The purpose of the meeting, held under the slogan "Where are our dearest ones?", was to warn about the fundamental right to know the truth about one's dearest ones.
Delegations of state, county and town officials and representatives of Homeland War associations lay wreaths and lit candles in memory of missing soldiers and civilians at the local cemetery, after which a religious service was held in a local church.
The president of the federation of associations gathering the families of imprisoned and missing soldiers, Ivan Psenica, spoke about problems encountered by those families, expressing dissatisfaction with the pace at which the problem of missing and imprisoned persons is being solved.
The Minister of Family and War Veterans' Affairs and Inter-generational Solidarity, Jadranka Kosor, who also attended the event, called on all people with any information on possible locations of mass or individual graves to report it using an anonymous phone line opened for that purpose.

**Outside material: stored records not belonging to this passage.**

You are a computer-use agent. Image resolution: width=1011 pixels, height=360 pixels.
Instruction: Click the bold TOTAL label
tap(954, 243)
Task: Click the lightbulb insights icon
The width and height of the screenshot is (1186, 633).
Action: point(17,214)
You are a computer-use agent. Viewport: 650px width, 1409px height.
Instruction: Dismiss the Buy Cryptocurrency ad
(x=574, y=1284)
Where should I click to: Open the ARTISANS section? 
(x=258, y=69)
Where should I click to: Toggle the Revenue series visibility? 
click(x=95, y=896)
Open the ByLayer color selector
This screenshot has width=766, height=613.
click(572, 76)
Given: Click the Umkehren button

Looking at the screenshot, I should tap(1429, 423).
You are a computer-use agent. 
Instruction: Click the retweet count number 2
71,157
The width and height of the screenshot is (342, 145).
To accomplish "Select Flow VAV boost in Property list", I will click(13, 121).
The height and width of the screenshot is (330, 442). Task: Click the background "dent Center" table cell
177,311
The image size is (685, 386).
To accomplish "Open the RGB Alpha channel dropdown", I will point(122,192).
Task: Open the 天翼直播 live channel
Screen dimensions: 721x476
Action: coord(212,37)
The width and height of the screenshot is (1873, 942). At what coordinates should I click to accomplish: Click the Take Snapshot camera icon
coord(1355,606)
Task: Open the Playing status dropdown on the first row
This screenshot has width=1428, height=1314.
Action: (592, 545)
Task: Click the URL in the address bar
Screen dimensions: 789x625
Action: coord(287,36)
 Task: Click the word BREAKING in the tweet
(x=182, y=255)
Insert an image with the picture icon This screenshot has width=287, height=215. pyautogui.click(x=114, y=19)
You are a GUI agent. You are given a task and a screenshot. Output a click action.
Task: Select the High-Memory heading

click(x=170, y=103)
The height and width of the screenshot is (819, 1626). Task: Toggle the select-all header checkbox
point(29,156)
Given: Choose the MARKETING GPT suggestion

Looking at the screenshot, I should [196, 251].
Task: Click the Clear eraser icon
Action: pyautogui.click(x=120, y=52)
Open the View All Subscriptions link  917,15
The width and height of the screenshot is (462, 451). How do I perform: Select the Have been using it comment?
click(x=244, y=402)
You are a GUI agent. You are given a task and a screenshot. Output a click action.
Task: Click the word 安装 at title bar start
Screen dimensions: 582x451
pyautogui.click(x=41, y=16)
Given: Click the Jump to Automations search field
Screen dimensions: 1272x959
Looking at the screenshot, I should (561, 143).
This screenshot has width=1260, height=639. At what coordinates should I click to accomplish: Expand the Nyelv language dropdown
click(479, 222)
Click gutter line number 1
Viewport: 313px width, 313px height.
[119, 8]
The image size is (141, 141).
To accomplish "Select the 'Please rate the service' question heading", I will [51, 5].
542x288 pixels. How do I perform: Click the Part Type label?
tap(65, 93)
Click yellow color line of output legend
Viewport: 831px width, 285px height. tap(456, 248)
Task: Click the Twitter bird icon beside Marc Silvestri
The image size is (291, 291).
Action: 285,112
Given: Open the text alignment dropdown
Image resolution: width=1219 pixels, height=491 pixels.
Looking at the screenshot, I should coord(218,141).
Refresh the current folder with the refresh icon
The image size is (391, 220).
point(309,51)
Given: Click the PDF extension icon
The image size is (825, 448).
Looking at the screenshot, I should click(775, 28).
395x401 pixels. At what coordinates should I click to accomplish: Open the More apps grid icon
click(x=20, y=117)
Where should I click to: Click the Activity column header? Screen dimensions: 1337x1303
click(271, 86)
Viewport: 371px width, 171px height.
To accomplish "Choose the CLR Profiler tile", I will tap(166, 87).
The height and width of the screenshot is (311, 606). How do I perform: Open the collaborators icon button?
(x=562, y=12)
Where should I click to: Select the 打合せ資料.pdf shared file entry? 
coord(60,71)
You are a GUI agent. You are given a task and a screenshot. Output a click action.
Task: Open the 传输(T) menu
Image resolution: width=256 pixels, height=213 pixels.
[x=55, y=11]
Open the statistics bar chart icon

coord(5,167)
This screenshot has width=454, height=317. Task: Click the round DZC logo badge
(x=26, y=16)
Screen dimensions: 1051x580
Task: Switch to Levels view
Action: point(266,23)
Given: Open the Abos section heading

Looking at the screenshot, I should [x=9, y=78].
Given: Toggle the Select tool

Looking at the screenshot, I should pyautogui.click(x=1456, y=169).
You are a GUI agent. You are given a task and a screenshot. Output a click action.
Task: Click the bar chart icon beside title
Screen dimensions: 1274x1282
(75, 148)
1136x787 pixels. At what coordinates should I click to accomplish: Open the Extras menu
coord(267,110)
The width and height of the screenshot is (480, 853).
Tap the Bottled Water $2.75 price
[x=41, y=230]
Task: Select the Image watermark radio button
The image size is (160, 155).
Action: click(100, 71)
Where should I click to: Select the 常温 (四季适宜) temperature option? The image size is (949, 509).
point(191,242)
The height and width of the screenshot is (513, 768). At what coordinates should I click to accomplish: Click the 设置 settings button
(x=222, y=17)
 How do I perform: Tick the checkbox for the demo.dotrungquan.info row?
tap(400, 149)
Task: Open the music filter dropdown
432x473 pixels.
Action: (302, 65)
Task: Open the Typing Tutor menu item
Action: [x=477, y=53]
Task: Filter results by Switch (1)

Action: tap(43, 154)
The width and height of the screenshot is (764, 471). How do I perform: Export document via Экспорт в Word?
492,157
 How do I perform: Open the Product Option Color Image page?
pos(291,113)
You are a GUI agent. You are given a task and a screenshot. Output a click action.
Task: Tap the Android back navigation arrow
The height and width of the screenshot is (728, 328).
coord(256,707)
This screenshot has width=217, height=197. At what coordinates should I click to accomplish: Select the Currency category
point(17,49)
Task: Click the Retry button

She said that ahead of the International Day of the Disappeared the government had established a special commission to step up efforts to solve this problem.
The commission consists of officials from the ministries of defence, internal and foreign affairs and intelligence services.
Kosor said that in the first six months of this year 66 test exhumations were carried out on Croatia's territory and that 47 yielded no results.
A total of 1,149 persons are still registered with the Office for Missing and Imprisoned Persons, and 510 of them are from Vukovar County. So far, 141 mass graves and around 1,000 individual graves have been discovered on Croatia's territory, she said.
Kosor's assistant Ivan Grujic confirmed that test exhumations in the area of Vukovar County would start after September 5. They will include the Ovcara farm outside Vukovar, where four suspicious locations will be investigated.